Aim |
Count the lines in the records below that contain the string "screenshot", matching case exactly, and reply with the number alone.

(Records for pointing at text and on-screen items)
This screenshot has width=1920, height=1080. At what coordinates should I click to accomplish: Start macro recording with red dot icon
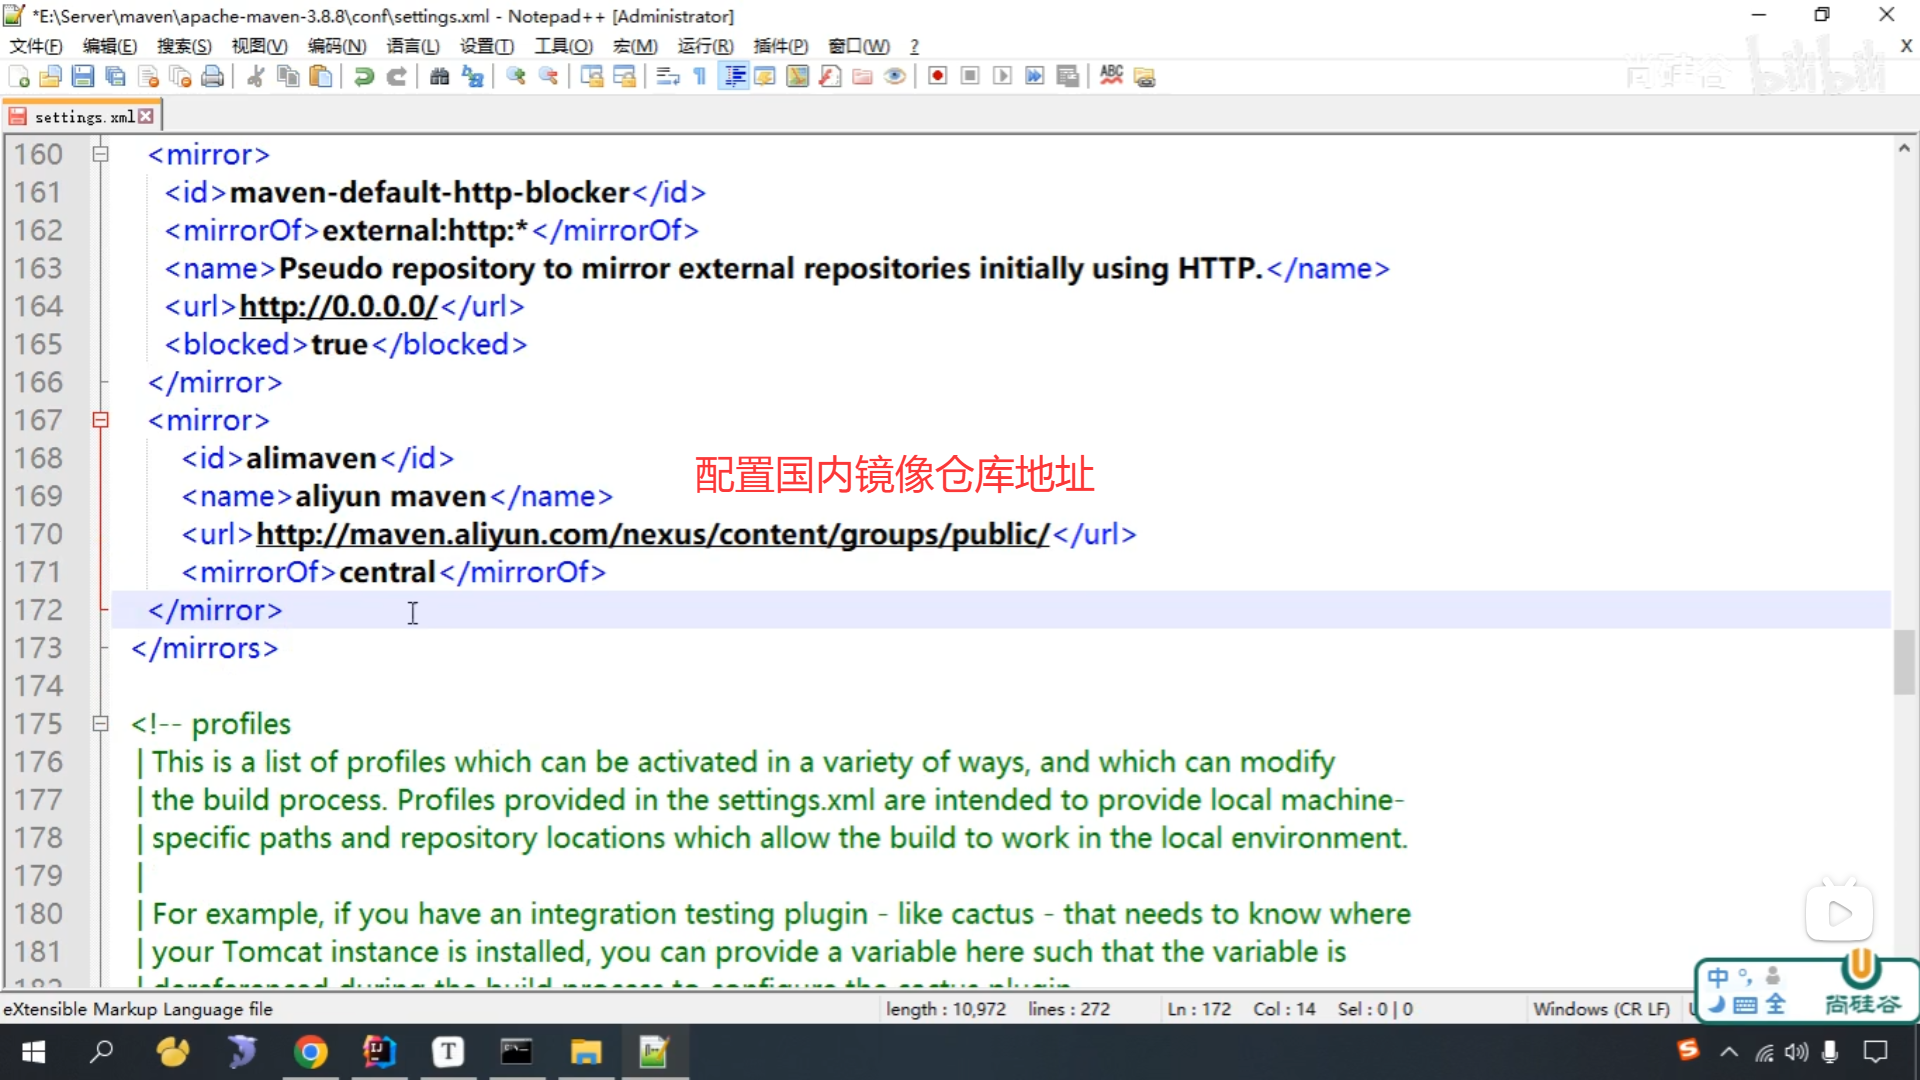(937, 77)
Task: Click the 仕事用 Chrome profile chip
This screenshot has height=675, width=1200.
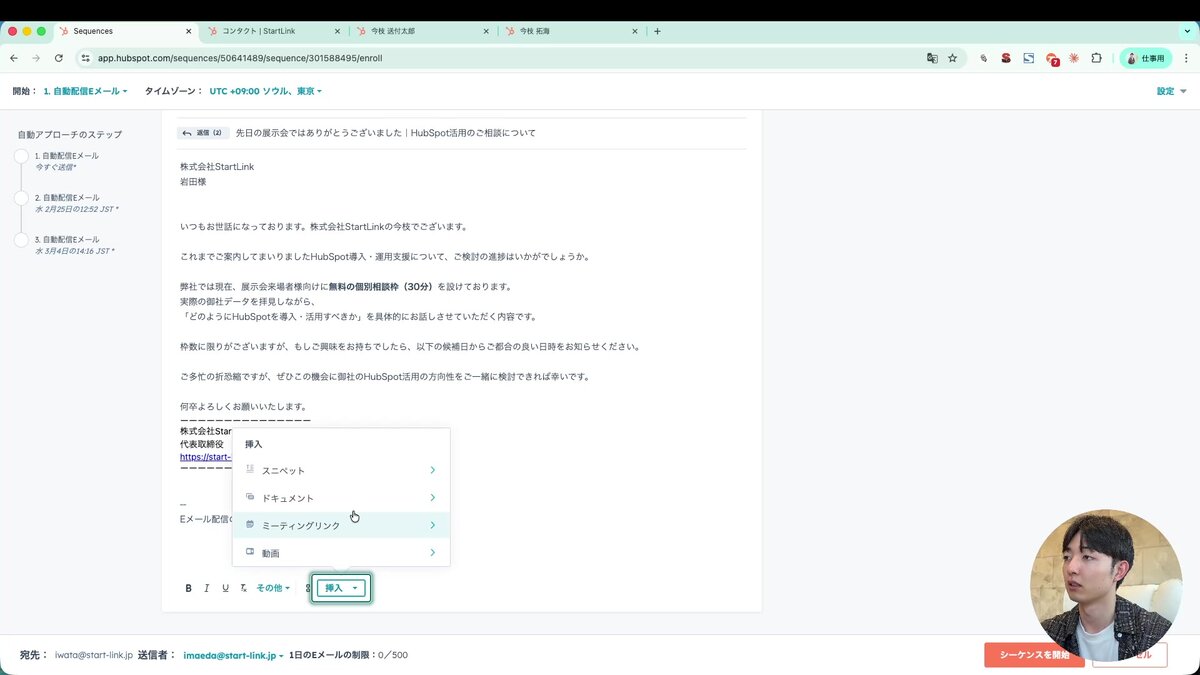Action: click(1146, 58)
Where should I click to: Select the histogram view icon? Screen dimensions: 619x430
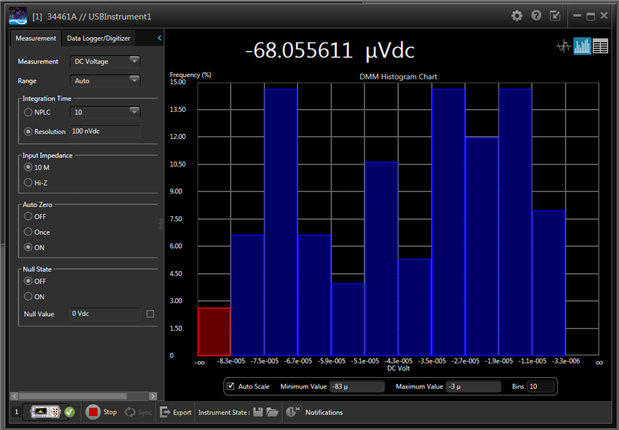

The output |
2